The sister was a single mother of a 17-year-old, working as a housekeeper with minimal income. When Mrs. M first arrived in the U.S., she and her sister shared an apartment and jointly contributed to expenses; however, since Mrs. M’s stroke, the sister had been struggling to make ends meet. When presented with the idea of being Mrs. M’s primary caregiver, her sister pushed back. However, Pat knew there were few options for Mrs. M. She could ask the hospital administration about purchasing a plane ticket for Mrs. M to access healthcare in her country of origin, but Pat was not ready to do that. Based on her experience, she felt transitioning Mrs. M to her sister’s home was possible.
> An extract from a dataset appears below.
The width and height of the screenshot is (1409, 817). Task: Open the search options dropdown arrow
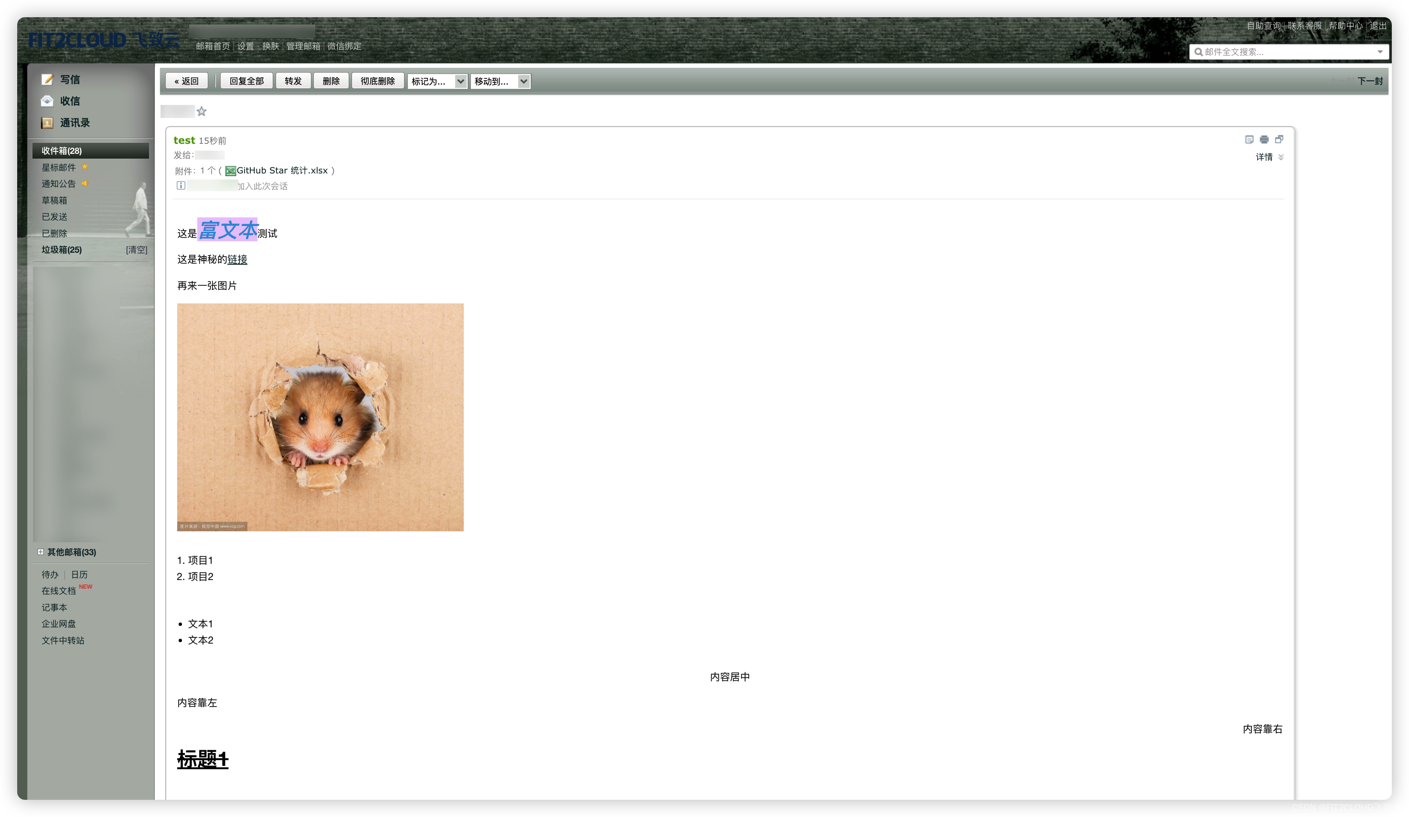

Pat had been closely assessing Mrs. M’s progress over the past two weeks in anticipation of that transition. To help get herself ready, Mrs. M had been participating in an enhanced physical and occupational therapy daily regimen. This intensity of rehabilitation was not usual for patients at Pat’s hospital, but special arrangements had been made in order to ensure the patient’s progress toward discharge was the primary goal. After those two weeks, Mrs. M had made good progress—using her hands plus developing the ability to ambulate. She also transitioned from the feeding tube to increasing oral food intake.
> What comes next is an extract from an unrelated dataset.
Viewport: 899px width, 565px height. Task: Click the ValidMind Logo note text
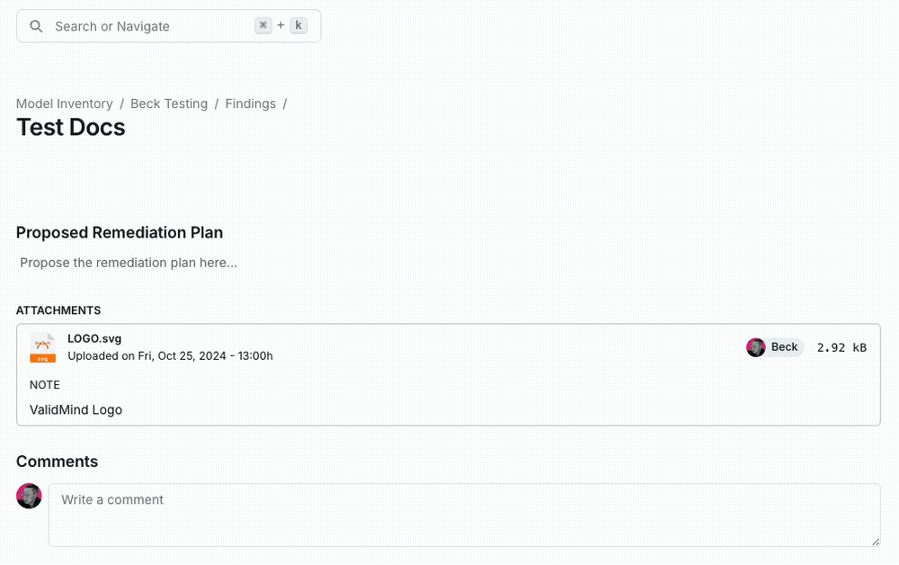76,409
With this much progress achieved, Pat called a healthcare team meeting to get all the providers on the same page and develop the discharge plan. The providers agreed on planning for Mrs. M to be discharged in 1.5 weeks. A family meeting was arranged, and physical therapy recommended the purchase of home equipment to support the patient’s ambulation. Pat began preparations by trying to call Mrs. M’s sister, but the calls weren’t answered; she asked the social worker to help with this issue. Next, Pat formally requested that hospital administration cover the costs of all the ambulation equipment and approximately two weeks (six visits) of homecare. These visits would allow for patient assessment and would help Mrs. M adapt to the home. Pat also requested timely intervention by the homecare nurse if any unexpected issues arose, plus the implementation of new interventions as the patient continued to progress.
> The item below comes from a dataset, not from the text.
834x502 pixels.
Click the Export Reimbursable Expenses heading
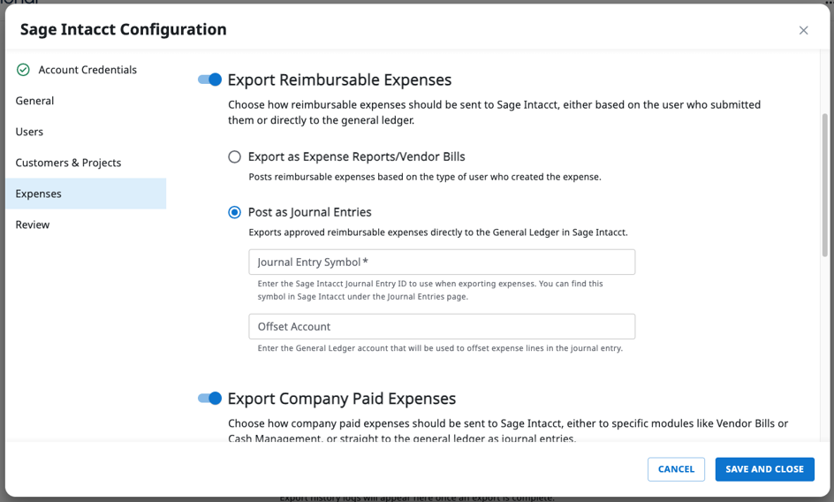coord(339,80)
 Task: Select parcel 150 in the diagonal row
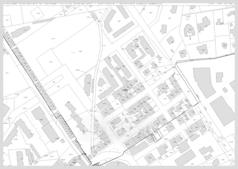click(x=8, y=39)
Hospital administration agreed to cover the costs, but asked if Pat could continue to assess the patient to identify any opportunities to reduce expenses. Pat agreed. Still unable to contact Mrs. M’s sister, she reached out to the social worker to reconfirm the patient’s legal status and ensure the sister had in fact sponsored Mrs. M’s green card. She wanted to do this in case deportation would ultimately be necessary. The social worker was worried about contacting legal services, but Pat assured her it was just to verify the patient’s status and validate the sister’s responsibilities; Pat knew that whoever had sponsored Mrs. M’s green card status in the U.S. would be responsible for her care.
Pat left another message for the sister, including an explanation of her role as sponsor. The sister finally returned Pat’s call and agreed to attend only one family meeting, as she did not have reliable transportation. Pat offered a round-trip cab voucher for this family meeting, as well as others if needed, but the sister did not agree to any more than a single meeting. Realizing she had limited access to the sister and her son, Pat reconvened the healthcare team to make sure that one meeting would be as effective as possible. Once the team had agreed to the plan, purchased all the necessary equipment, and secured the services of the homecare agency, the family meeting was held. After hearing about the details of Mrs. M’s care, her sister agreed to the plan. The target discharge date was set for one week from the meeting, and Pat continued to work to pull the plan together.
Pat aimed to anticipate every potential care issue that could arise at home, and she believed she was on goal when one of her case management colleagues asked how she knew the patient would transition successfully. Because Pat had experience discharging similar patients home, she answered that she was doing the best she could with what she currently knew about Mrs. M’s clinical and social condition. Pat added that sometimes, one or two short readmissions might be necessary to deal with unexpected care situations, and that the healthcare team was okay with this reality. She also knew that if necessary, a short readmission or two would secure the patient’s stay at home.
With the plan in place, Mrs. M transitioned successfully to home, and Pat and the healthcare team awaited updates from the homecare agency—prepared for a readmission if one occurred.